Special BBC
Suits, Comrades and ‘Troublemakers’
This special section of the Astra film festival is designed to take a sideways look at a largely unexamined aspect of our continent’s history: the way a leading public service televisual broadcaster in western Europe approached the last years of Eastern Europe's communist dictatorship and their aftermath.
What sort of subjects did BBC producers broach? What were the obsessions of the Corporation and how did independent creative talent within it react to the wholly unexpected changes in political life in the years after 1985? How do you, an audience who lived through or have family memories of this time now see the outsiders’ perspective on your world?
Within the cold-war history of broadcast media, the story of television occupies a special place. In countless homes within the Soviet bloc one could have found a family member listening quietly to a radio tuned in to one of the ‘hostile,’ networks. Radio Free Europe, Radio Freedom and the BBC world service blasted fresh air into the stifling stale atmosphere created by the communist media.
This was an era before the internet and cable television and so it was only radio that had this direct access into most (though not all parts) of the Communist bloc. Radio stations like Radio Free Europe and the BBC World Service broadcast into the bloc using the local vernacular. They could do so because they were staffed with refugees from the region, people who had seen the Soviet system at first hand. These journalists were thus doubly immunised against the kinds of compromises that television productions of the time tended to make.
So, the high standards of radio were in part a technical matter: a radio journalist could take a recorder into Czechoslovakia and, if lucky, take home more or less unobstructed verbatim from behind the iron curtain. But their standards were not just a matter of technology. In Britain, as in the rest of the world, television media comes under far greater scrutiny from those in political power than the print or radio media.
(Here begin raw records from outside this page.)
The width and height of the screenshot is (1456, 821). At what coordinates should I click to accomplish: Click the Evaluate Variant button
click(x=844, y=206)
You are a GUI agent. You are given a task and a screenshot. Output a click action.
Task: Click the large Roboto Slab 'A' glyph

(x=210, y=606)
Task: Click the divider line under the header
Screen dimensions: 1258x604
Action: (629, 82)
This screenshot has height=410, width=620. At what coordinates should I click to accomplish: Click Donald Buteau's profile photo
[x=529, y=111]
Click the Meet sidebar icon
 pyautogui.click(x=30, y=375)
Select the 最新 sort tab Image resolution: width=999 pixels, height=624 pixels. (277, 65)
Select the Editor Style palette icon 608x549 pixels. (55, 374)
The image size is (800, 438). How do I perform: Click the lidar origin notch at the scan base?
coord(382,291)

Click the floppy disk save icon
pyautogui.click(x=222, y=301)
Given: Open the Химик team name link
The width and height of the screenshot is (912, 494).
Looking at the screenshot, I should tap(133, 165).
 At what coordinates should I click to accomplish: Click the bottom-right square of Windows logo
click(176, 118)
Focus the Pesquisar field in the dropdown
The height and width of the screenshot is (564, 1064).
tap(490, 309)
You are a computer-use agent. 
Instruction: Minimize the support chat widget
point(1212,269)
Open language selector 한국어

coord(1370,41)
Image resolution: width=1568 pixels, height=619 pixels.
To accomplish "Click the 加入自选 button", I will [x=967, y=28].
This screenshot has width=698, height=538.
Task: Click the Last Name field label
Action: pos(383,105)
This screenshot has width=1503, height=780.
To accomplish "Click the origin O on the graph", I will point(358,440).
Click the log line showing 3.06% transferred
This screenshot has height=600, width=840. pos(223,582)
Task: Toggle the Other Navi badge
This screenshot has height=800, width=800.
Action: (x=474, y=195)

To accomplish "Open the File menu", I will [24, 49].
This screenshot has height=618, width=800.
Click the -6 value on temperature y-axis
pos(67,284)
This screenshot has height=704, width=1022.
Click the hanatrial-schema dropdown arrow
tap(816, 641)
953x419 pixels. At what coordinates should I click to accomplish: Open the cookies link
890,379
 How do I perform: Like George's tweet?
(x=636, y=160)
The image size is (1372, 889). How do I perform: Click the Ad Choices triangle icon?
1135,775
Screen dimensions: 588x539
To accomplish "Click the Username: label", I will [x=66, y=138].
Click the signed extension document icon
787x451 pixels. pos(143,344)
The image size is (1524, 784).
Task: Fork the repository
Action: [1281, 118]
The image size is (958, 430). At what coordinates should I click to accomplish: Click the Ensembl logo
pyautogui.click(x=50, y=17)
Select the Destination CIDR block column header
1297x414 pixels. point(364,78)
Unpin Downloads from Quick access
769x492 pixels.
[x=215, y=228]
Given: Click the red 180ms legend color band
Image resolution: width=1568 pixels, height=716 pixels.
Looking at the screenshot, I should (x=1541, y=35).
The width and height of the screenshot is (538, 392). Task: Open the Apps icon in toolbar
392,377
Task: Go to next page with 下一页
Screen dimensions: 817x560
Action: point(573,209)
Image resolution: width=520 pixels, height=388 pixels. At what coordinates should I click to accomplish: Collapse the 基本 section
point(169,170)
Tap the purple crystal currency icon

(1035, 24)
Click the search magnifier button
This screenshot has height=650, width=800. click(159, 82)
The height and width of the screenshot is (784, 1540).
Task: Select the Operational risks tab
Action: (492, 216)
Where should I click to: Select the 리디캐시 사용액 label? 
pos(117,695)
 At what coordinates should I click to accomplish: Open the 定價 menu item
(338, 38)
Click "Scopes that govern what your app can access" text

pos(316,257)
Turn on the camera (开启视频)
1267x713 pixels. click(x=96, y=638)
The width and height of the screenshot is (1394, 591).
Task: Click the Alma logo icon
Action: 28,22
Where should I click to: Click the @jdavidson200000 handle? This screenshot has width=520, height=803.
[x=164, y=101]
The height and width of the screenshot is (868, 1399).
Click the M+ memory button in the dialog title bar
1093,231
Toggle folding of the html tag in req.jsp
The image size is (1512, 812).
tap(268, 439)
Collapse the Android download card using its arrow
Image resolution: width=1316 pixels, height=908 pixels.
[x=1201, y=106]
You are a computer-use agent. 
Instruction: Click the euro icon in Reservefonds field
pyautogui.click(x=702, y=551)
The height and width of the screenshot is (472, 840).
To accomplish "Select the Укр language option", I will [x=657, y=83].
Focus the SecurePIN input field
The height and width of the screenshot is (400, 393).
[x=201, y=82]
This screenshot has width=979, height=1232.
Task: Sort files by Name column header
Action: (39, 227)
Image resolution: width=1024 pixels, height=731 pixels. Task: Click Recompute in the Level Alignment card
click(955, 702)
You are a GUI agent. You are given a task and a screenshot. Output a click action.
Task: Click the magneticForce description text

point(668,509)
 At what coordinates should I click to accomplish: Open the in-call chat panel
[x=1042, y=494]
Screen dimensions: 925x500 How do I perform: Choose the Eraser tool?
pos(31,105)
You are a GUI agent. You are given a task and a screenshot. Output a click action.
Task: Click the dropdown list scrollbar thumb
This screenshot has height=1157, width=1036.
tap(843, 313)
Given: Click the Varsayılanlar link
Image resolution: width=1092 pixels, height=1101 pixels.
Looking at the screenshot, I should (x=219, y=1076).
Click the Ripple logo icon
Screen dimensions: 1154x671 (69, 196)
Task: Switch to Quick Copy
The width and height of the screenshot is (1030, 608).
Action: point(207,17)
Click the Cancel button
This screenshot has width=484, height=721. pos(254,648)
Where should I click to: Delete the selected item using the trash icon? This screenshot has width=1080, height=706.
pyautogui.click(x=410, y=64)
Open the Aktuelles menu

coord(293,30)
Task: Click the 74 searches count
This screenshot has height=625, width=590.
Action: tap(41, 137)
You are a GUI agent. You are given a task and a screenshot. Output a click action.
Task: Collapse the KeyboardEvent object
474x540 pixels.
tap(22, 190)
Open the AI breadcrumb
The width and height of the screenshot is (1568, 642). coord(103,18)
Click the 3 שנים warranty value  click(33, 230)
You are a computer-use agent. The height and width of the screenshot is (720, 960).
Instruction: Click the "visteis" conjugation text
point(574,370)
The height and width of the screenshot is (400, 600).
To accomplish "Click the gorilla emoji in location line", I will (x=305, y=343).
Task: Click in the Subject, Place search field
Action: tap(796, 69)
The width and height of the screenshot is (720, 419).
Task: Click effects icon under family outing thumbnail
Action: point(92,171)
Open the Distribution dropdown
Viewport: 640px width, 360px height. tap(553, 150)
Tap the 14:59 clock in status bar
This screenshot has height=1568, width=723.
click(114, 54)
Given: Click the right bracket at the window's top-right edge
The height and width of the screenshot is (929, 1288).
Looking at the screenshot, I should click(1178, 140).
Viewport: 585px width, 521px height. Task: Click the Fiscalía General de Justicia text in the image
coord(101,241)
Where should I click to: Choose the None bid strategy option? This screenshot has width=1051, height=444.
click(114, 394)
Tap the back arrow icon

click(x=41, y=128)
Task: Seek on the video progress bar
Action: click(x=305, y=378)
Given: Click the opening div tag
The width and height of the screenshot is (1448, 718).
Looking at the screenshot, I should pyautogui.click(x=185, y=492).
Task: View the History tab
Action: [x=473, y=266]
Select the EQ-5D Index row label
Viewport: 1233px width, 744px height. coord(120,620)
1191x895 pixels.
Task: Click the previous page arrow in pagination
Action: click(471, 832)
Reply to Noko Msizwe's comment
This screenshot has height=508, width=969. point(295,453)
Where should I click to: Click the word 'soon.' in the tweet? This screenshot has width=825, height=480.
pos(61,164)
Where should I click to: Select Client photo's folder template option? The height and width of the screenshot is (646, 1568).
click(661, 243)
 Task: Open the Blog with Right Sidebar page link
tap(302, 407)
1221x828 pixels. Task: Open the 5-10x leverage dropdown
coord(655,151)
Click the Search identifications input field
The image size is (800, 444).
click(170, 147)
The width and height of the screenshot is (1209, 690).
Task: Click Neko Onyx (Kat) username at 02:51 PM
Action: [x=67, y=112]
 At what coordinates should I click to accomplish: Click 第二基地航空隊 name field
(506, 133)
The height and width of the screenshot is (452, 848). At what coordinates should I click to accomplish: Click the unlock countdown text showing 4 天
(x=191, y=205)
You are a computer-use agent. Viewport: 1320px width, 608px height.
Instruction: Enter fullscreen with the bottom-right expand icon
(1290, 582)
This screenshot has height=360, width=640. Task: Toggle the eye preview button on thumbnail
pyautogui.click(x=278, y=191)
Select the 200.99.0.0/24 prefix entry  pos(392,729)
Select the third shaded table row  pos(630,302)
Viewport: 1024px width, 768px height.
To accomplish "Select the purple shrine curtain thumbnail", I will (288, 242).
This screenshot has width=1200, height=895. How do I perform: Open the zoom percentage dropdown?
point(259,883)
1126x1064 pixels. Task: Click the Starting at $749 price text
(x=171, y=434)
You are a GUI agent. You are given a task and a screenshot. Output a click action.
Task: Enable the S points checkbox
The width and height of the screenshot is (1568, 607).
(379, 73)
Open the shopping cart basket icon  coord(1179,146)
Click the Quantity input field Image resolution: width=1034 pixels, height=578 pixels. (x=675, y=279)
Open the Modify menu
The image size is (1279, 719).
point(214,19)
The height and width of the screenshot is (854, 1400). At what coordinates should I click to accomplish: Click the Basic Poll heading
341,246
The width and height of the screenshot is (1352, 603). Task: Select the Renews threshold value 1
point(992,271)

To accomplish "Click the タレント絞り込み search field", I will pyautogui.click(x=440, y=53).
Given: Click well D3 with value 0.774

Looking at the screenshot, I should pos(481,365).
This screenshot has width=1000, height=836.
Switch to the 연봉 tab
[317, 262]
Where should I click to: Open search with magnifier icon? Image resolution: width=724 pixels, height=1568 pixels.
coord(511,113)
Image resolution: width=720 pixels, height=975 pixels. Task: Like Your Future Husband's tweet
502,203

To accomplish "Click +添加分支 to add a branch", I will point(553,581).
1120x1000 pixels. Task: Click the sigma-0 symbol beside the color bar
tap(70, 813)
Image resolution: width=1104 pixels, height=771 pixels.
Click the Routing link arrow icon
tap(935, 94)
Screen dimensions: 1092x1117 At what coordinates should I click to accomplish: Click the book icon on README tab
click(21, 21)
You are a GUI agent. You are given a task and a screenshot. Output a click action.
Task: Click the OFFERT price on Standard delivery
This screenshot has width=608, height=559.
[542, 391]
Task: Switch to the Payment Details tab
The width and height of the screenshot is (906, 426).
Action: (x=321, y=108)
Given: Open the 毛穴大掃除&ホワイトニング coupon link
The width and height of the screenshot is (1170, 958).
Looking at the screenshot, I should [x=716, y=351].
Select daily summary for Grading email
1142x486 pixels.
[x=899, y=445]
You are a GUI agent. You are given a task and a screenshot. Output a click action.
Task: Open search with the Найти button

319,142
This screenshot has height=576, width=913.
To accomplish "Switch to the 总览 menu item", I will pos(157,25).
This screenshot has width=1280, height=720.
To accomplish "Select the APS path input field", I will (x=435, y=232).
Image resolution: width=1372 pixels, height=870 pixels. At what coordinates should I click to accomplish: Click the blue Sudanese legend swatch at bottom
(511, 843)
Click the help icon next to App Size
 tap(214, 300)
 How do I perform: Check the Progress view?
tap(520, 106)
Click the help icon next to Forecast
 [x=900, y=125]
In Britain this is, for the most part, not a matter of direct control but rather of the careful creation of a culture of ‘the acceptable’ and ‘the unacceptable’. There was, at the end of the 1960s a brief period of liberalism under the visionary Controller of the BBC, Hugh Greene. This came to a rapid end when the paranoiac Labour Prime Minister Harold Wilson engineered Greene’s removal, supposedly for encouraging too disrespectful a tone in political interviews. Under Greene, a generation of journalists were given access to the airwaves who, in Paul Watson's words, were determined "to take documentaries beyond the limits laid down for BBC staff and to get on television subjects unpalatable to hierarchies". More than twenty years later, Watson was the commissioning editor for one of the eastern European films we present in this special program of the festival, but Watson is the exception. Most of the time, the BBC manages to produce a strangely tame and docile film maker, suits as they are called in the local jargon.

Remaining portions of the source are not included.